(Saved data entries)
BEGIN
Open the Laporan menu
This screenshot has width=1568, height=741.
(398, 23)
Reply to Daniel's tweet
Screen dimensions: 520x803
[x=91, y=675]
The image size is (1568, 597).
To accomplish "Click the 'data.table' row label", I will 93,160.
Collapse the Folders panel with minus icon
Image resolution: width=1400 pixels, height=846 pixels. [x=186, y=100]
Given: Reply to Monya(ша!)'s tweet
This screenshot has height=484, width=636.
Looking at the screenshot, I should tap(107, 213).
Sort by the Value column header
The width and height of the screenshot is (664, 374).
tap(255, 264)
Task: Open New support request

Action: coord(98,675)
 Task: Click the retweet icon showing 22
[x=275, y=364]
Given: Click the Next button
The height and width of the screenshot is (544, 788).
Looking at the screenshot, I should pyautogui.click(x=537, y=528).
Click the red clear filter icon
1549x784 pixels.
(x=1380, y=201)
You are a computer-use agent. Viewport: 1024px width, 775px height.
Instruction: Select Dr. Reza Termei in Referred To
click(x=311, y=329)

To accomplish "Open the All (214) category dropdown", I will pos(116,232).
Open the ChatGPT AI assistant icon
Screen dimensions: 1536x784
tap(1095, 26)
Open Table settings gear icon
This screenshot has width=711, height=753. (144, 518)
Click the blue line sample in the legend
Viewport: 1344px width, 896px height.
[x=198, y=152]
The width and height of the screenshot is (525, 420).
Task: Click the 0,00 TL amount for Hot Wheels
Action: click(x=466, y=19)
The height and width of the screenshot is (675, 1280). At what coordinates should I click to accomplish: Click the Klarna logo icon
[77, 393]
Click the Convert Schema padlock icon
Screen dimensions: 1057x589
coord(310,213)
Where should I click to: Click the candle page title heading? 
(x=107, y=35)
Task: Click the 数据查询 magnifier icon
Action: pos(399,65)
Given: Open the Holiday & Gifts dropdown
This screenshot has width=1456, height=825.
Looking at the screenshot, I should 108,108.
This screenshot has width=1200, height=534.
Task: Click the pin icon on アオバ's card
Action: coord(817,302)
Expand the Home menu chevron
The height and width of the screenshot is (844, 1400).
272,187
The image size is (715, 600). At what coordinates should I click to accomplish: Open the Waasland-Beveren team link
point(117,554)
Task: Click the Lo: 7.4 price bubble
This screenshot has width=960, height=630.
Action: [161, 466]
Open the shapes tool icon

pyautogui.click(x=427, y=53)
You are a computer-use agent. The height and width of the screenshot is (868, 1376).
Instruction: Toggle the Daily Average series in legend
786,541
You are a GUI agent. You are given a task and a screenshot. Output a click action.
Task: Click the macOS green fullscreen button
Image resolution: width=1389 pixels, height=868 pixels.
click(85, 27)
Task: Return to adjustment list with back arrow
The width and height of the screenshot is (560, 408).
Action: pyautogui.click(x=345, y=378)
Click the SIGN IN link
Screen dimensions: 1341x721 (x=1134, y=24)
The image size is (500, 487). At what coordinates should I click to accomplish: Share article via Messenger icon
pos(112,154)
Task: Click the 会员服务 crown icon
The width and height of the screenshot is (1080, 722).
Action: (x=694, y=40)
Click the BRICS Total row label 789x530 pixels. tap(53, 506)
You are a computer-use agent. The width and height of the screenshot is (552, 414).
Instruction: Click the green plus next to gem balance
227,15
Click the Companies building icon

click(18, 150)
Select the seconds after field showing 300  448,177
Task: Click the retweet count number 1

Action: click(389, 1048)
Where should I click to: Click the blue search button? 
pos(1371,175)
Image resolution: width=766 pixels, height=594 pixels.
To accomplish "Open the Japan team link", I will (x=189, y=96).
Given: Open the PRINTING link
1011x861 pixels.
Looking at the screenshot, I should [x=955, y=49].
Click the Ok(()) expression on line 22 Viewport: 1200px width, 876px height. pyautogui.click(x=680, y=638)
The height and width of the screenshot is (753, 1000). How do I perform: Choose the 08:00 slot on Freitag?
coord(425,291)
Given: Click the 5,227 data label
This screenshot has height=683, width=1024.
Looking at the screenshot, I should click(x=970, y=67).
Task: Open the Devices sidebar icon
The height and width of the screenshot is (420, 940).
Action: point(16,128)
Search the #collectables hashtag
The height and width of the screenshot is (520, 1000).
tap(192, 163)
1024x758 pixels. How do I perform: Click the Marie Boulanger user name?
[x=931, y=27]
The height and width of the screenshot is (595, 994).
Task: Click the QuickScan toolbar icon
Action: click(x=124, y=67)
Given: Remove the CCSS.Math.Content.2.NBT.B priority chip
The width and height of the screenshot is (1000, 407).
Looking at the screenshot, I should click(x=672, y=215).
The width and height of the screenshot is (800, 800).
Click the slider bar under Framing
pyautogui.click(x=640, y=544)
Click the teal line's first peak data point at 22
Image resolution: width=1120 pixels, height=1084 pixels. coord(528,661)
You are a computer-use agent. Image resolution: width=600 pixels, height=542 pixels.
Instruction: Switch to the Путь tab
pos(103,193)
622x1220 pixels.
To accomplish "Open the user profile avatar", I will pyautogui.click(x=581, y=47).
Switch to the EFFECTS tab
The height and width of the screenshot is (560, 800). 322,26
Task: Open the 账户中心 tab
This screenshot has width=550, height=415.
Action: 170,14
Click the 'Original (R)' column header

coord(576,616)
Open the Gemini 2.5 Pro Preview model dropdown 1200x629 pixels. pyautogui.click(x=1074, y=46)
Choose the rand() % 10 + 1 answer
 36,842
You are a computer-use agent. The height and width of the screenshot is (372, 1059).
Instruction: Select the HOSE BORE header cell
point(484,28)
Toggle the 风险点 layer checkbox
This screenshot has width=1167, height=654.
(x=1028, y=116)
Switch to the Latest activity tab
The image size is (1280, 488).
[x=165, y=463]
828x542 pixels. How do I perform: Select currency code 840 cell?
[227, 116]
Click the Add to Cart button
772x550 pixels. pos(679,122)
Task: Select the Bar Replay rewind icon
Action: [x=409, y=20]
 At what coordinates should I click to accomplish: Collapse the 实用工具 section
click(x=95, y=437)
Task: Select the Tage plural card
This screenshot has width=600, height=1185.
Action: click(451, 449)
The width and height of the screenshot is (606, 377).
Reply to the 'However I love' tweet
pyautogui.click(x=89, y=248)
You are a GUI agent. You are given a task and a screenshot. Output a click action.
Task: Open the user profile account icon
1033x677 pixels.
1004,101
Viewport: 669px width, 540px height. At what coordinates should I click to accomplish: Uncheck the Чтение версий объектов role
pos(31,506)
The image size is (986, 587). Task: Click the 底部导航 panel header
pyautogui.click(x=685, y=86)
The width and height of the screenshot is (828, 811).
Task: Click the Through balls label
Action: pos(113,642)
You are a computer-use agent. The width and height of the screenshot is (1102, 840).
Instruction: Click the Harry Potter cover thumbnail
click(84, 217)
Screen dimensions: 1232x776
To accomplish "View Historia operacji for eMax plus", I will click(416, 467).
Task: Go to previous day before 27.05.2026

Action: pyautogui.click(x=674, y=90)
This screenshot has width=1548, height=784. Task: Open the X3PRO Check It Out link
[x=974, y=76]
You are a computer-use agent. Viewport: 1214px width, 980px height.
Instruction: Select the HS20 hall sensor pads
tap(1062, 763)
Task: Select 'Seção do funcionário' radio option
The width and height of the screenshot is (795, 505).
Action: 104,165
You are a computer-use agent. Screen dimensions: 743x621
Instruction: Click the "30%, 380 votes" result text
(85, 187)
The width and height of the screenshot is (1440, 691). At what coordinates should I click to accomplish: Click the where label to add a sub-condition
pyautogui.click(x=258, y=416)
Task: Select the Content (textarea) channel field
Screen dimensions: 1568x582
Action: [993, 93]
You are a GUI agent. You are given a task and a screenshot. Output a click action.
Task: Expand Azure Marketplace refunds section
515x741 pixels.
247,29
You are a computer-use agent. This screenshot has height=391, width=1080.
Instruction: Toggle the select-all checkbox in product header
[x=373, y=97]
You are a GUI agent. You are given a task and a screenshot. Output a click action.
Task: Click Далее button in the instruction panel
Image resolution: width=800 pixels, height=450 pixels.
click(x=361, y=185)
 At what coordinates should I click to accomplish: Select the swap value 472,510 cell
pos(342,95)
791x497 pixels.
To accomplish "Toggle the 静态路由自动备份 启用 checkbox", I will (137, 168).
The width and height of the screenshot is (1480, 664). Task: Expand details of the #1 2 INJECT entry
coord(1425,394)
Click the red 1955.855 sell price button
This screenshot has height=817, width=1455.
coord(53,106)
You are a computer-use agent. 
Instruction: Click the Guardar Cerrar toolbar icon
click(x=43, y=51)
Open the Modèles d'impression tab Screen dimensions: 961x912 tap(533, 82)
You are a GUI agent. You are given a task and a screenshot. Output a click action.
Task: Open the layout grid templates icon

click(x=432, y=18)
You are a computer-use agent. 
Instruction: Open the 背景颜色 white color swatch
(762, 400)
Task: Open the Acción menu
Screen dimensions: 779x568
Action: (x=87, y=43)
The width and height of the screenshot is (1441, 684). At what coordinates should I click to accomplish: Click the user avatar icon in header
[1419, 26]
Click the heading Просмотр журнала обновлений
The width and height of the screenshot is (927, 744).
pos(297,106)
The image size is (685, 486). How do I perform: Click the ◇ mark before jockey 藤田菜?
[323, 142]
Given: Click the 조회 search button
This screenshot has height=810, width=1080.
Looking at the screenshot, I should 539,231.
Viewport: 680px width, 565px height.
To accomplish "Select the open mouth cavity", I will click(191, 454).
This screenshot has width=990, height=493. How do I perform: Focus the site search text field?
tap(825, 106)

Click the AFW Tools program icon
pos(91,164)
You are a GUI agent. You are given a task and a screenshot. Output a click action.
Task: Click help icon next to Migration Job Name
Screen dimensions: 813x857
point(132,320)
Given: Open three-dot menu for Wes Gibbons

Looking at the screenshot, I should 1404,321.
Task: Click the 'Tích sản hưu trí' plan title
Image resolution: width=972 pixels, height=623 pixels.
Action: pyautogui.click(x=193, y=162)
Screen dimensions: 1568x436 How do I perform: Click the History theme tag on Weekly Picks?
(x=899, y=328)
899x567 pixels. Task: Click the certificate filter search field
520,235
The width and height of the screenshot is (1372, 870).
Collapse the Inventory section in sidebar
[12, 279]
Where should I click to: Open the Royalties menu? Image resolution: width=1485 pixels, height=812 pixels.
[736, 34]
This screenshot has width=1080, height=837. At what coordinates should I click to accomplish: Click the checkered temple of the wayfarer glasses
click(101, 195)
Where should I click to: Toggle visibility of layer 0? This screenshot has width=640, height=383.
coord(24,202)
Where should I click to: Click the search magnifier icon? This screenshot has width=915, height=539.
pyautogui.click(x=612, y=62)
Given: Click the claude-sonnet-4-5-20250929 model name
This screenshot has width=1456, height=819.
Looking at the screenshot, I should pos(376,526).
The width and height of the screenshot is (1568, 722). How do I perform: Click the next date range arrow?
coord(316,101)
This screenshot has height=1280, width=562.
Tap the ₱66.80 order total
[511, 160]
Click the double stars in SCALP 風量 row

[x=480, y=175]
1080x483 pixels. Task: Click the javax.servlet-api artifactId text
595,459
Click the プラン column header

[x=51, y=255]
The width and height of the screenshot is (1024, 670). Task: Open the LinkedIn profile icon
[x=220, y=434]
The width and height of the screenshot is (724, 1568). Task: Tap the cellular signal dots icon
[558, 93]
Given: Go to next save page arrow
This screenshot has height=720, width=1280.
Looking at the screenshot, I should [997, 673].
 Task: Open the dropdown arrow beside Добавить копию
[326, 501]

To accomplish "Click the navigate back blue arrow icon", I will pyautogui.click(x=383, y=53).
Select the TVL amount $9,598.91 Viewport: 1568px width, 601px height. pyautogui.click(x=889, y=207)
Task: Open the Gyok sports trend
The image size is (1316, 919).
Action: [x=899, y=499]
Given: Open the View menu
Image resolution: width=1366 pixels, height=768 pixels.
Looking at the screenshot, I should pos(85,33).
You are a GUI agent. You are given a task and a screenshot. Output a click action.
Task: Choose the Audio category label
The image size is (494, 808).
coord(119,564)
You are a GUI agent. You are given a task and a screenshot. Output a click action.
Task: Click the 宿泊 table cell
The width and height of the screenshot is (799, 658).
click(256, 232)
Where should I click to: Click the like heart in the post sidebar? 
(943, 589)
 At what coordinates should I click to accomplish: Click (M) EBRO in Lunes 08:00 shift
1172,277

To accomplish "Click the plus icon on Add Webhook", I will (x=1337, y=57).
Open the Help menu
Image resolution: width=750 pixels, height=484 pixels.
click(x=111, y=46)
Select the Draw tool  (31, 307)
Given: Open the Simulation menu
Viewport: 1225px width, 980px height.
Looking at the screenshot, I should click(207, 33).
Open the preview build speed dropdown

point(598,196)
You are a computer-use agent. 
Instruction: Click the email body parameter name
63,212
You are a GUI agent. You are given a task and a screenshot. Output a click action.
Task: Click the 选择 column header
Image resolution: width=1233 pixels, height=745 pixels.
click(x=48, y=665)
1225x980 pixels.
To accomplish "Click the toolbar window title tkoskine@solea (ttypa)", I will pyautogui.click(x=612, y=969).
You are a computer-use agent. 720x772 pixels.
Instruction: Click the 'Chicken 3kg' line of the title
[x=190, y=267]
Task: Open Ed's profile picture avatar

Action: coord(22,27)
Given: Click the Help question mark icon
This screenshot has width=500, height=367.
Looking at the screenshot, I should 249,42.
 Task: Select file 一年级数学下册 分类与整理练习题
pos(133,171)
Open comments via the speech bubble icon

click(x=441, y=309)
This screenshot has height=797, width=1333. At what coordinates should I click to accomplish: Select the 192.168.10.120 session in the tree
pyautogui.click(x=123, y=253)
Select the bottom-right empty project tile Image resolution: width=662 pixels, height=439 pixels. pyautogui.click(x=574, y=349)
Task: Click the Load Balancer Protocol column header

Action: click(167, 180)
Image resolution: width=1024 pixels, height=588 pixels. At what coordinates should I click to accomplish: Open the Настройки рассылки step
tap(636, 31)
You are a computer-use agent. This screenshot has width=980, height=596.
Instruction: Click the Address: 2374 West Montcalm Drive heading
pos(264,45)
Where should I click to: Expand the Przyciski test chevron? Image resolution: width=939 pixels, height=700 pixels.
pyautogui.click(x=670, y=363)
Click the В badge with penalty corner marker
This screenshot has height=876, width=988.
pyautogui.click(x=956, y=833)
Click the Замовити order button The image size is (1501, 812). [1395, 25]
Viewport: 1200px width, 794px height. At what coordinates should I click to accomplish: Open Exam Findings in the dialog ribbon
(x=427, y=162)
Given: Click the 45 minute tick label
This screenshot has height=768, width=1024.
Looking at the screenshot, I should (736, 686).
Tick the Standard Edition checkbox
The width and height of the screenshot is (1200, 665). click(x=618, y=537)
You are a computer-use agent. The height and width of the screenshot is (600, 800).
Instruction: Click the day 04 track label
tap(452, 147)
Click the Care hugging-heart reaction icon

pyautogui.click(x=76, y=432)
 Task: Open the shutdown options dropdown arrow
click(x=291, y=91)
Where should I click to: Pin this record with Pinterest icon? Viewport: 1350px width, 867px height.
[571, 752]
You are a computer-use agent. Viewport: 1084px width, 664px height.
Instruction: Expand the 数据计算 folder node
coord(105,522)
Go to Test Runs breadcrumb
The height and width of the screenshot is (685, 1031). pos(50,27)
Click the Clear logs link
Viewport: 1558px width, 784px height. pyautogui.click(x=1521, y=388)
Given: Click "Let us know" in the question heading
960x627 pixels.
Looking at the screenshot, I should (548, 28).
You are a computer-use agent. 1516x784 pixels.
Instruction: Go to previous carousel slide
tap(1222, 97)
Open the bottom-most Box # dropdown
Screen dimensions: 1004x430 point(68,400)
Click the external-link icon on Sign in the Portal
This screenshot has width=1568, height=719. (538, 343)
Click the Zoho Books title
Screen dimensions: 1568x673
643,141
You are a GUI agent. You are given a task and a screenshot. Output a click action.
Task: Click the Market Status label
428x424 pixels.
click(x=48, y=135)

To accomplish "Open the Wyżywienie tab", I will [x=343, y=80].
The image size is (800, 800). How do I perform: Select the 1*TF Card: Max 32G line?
END
» Work to be completed
Please, from the entries above, set down exactly the lines from the one containing "Task: Click the macOS green fullscreen button" through the one containing "is (552, 414).", and only those.

» Output
Task: Click the macOS green fullscreen button
Image resolution: width=1389 pixels, height=868 pixels.
click(85, 27)
Task: Return to adjustment list with back arrow
The width and height of the screenshot is (560, 408).
Action: pyautogui.click(x=345, y=378)
Click the SIGN IN link
Screen dimensions: 1341x721 (x=1134, y=24)
The image size is (500, 487). At what coordinates should I click to accomplish: Share article via Messenger icon
pos(112,154)
Task: Click the 会员服务 crown icon
The width and height of the screenshot is (1080, 722).
Action: (x=694, y=40)
Click the BRICS Total row label 789x530 pixels. tap(53, 506)
You are a computer-use agent. The width and height of the screenshot is (552, 414).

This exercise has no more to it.